What you are asked to do.
Substitute "租赁" for every "出租" in the material and write it out again with everything else unchanged. Leave the pictures out.

Listed entries.
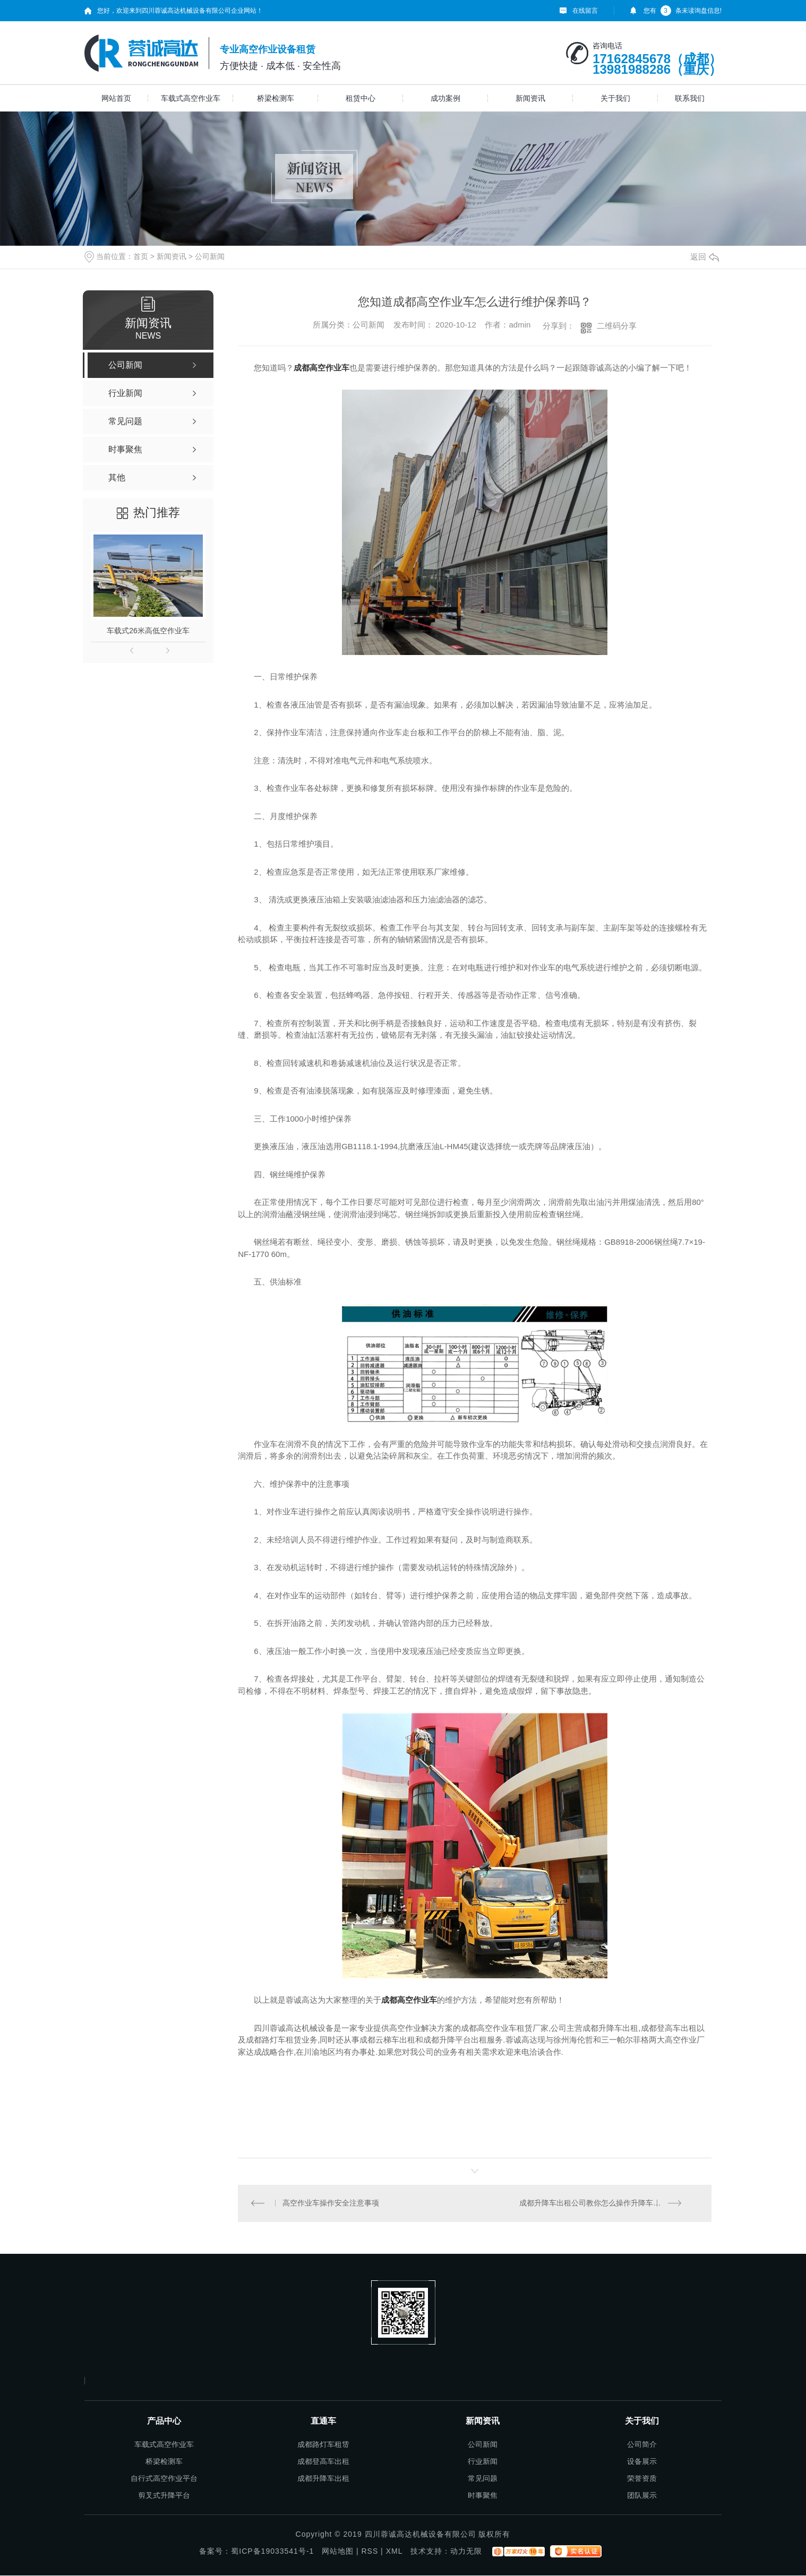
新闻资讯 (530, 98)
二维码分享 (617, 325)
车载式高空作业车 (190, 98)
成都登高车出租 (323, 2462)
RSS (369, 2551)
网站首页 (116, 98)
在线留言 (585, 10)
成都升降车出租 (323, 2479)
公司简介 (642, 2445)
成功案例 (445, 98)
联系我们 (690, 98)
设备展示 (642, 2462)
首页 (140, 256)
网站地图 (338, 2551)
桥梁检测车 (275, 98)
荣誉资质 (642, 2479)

Task response.
新闻资讯 (530, 98)
二维码分享 (617, 325)
车载式高空作业车 (190, 98)
成都登高车租赁 (323, 2462)
RSS (369, 2551)
网站首页 (116, 98)
在线留言 (585, 10)
成都升降车租赁 (323, 2479)
公司简介 (642, 2445)
成功案例 (445, 98)
联系我们 (690, 98)
设备展示 (642, 2462)
首页 (140, 256)
网站地图 (338, 2551)
桥梁检测车 (275, 98)
荣誉资质 (642, 2479)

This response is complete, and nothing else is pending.